■ YOUR GOAL: Copy the records below, starting at the very first line of the records and ending at the line containing "pos(334,74)", with both of those lines included.

# Start of TASK MATERIAL

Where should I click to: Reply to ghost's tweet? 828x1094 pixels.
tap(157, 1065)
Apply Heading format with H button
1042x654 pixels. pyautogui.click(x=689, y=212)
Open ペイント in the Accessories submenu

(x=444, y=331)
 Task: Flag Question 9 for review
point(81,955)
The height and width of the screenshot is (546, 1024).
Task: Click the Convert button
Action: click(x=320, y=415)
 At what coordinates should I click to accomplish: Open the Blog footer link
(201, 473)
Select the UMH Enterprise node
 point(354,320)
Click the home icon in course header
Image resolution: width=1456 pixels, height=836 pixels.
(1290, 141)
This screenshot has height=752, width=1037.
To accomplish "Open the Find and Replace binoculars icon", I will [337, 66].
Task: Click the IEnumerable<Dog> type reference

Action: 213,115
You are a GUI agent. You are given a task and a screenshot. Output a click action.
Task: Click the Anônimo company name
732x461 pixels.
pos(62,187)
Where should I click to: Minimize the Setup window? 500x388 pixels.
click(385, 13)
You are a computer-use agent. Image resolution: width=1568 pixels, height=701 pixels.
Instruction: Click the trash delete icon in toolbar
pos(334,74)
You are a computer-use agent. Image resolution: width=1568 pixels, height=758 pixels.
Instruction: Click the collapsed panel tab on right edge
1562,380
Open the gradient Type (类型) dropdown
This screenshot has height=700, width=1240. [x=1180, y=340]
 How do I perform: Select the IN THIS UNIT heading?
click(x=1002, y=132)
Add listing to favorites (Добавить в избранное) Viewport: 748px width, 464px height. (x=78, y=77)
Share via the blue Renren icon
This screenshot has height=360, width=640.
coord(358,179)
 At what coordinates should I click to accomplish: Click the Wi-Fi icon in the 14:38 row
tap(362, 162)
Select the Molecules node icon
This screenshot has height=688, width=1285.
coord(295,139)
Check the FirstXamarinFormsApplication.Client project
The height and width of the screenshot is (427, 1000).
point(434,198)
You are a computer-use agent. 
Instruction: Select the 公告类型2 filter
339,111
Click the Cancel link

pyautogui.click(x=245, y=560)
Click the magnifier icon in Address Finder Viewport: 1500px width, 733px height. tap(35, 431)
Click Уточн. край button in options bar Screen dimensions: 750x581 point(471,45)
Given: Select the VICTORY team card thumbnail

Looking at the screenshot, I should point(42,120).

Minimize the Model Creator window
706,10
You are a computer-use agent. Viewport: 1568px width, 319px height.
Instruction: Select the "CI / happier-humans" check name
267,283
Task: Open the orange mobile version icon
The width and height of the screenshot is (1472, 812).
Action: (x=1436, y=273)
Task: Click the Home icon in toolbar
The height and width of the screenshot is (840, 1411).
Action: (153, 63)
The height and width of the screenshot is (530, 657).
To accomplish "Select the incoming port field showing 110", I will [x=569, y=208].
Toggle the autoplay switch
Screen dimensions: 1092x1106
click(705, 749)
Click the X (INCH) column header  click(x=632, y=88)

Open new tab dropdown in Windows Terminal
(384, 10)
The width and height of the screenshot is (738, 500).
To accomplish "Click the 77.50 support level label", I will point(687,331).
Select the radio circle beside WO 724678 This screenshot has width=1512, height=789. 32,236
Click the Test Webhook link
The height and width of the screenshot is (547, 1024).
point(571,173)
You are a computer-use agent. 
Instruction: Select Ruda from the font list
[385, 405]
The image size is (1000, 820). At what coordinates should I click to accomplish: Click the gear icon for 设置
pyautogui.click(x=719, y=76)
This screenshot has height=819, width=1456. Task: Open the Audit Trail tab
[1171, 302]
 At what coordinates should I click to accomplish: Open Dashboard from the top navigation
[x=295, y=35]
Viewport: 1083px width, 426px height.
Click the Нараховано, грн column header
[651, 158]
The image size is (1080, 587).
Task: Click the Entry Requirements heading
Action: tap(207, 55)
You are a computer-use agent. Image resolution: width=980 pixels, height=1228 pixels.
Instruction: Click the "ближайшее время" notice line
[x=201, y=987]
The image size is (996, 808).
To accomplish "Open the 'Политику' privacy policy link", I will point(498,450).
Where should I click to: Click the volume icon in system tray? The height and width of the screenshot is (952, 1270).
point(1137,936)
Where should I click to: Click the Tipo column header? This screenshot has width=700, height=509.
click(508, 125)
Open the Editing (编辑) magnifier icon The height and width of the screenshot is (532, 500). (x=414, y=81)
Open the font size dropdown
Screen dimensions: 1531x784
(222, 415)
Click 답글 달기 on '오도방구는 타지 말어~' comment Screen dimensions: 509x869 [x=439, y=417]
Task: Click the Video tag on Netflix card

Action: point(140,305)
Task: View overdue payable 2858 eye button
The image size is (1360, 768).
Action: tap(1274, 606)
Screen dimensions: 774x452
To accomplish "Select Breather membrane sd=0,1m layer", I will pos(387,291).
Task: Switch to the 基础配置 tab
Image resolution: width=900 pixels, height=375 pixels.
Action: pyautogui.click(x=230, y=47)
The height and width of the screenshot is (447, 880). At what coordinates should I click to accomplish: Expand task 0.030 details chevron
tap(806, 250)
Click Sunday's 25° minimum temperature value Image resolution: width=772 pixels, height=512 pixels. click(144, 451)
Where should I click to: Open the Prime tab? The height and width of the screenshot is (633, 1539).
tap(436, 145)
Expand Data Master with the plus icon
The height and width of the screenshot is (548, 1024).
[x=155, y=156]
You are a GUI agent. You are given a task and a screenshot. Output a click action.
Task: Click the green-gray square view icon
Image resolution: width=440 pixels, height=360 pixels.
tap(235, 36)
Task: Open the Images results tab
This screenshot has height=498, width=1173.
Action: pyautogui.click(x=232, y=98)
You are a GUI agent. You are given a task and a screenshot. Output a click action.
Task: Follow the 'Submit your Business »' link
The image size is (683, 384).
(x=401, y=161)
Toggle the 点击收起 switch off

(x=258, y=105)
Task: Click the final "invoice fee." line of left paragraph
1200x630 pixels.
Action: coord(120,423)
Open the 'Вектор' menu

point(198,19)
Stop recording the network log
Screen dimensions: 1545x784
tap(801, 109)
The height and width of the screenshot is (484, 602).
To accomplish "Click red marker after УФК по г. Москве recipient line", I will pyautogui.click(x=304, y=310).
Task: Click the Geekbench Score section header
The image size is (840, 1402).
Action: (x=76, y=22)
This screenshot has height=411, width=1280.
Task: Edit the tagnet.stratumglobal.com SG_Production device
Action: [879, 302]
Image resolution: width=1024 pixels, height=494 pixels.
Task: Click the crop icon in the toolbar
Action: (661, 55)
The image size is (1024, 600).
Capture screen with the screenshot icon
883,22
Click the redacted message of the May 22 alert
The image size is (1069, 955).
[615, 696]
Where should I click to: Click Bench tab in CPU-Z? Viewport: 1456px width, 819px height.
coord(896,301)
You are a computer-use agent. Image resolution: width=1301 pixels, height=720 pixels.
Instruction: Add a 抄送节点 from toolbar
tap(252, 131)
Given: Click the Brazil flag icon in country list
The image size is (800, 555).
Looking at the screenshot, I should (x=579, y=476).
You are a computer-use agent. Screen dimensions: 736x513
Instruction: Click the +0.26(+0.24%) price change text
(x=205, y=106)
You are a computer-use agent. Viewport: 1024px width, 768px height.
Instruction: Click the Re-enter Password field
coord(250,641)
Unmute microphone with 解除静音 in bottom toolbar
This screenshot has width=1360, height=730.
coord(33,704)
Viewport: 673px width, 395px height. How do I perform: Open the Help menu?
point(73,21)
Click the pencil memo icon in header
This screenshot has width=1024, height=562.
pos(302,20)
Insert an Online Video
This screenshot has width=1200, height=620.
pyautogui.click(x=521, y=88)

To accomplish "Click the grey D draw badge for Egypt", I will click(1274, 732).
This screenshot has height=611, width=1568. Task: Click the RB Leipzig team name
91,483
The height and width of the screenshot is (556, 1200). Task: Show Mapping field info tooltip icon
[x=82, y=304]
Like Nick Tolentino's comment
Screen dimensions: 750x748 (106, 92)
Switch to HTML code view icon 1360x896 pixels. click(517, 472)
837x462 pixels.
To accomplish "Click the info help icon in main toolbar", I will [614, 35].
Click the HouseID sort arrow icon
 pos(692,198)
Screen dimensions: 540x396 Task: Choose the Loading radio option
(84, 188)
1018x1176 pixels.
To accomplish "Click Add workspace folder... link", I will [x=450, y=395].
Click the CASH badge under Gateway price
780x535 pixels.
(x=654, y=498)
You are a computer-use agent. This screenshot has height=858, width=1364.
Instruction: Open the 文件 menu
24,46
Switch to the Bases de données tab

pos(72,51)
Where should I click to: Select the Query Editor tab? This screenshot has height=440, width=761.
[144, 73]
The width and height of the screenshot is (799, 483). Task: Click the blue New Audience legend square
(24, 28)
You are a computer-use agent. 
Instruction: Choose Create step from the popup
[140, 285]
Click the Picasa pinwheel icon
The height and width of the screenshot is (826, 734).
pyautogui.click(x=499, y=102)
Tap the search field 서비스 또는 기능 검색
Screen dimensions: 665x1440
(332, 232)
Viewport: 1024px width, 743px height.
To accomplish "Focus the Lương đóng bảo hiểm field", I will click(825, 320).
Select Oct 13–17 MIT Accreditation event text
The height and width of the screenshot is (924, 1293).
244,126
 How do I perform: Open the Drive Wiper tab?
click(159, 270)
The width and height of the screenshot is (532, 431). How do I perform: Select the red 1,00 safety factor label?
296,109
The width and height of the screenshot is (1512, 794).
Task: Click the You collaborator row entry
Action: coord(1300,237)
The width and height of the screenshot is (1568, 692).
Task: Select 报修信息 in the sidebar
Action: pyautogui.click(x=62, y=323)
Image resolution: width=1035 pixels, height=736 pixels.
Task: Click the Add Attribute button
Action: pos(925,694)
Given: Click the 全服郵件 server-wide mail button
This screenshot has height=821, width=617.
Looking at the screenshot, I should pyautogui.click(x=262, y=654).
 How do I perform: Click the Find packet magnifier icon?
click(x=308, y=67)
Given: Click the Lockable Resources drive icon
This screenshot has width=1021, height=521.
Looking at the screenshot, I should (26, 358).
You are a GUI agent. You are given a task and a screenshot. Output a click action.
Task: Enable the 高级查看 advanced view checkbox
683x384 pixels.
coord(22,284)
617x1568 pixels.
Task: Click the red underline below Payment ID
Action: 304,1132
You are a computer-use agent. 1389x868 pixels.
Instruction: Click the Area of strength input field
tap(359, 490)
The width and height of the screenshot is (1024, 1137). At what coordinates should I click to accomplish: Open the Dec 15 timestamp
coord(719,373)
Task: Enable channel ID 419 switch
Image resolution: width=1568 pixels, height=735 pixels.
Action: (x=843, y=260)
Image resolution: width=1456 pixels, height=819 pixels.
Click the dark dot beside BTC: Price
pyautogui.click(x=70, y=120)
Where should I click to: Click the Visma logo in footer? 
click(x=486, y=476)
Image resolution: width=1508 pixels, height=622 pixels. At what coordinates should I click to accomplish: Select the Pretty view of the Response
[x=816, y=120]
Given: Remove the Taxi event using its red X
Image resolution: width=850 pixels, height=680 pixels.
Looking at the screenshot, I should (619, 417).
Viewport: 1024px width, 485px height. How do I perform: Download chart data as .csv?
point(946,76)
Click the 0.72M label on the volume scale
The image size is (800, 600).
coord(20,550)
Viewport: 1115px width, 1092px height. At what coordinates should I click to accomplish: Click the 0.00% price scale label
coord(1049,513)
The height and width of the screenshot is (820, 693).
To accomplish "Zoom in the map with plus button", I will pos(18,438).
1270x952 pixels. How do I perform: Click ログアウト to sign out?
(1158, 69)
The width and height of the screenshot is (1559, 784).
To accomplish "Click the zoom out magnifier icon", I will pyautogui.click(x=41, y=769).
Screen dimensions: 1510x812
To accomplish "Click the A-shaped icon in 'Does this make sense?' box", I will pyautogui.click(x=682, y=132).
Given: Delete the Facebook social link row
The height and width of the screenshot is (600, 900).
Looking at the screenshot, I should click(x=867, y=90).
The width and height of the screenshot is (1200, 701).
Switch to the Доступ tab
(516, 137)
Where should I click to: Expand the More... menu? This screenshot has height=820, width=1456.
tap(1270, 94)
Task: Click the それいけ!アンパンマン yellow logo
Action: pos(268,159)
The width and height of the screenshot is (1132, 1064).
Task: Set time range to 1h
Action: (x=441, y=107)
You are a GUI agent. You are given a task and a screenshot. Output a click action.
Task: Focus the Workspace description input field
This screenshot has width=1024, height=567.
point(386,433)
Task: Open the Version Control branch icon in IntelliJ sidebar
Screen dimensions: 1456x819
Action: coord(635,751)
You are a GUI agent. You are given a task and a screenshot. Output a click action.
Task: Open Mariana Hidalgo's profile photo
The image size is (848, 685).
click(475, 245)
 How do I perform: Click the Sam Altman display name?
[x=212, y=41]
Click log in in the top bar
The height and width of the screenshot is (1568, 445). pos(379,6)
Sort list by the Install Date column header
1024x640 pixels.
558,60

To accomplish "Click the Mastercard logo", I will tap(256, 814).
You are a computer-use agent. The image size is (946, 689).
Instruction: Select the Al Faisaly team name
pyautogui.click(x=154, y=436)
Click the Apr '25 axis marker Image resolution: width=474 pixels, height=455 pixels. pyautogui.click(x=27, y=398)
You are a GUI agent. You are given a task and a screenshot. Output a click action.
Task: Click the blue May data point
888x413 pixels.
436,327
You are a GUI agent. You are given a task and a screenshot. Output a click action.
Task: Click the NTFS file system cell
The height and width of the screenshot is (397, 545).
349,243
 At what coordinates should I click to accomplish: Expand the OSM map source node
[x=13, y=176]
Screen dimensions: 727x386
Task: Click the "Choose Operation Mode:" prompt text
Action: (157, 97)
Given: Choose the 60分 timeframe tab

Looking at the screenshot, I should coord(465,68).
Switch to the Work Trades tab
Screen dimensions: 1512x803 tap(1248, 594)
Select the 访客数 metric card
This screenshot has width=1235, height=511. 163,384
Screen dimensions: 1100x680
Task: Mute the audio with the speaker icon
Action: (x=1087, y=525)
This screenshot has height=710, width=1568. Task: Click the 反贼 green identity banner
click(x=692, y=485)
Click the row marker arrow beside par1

# End of TASK MATERIAL

■ WRITTEN ANSWER:
Where should I click to: Reply to ghost's tweet? 828x1094 pixels.
tap(157, 1065)
Apply Heading format with H button
1042x654 pixels. pyautogui.click(x=689, y=212)
Open ペイント in the Accessories submenu

(x=444, y=331)
 Task: Flag Question 9 for review
point(81,955)
The height and width of the screenshot is (546, 1024).
Task: Click the Convert button
Action: click(x=320, y=415)
 At what coordinates should I click to accomplish: Open the Blog footer link
(201, 473)
Select the UMH Enterprise node
 point(354,320)
Click the home icon in course header
Image resolution: width=1456 pixels, height=836 pixels.
(1290, 141)
This screenshot has height=752, width=1037.
To accomplish "Open the Find and Replace binoculars icon", I will [337, 66].
Task: Click the IEnumerable<Dog> type reference

Action: 213,115
You are a GUI agent. You are given a task and a screenshot. Output a click action.
Task: Click the Anônimo company name
732x461 pixels.
pos(62,187)
Where should I click to: Minimize the Setup window? 500x388 pixels.
click(385, 13)
You are a computer-use agent. Image resolution: width=1568 pixels, height=701 pixels.
Instruction: Click the trash delete icon in toolbar
pos(334,74)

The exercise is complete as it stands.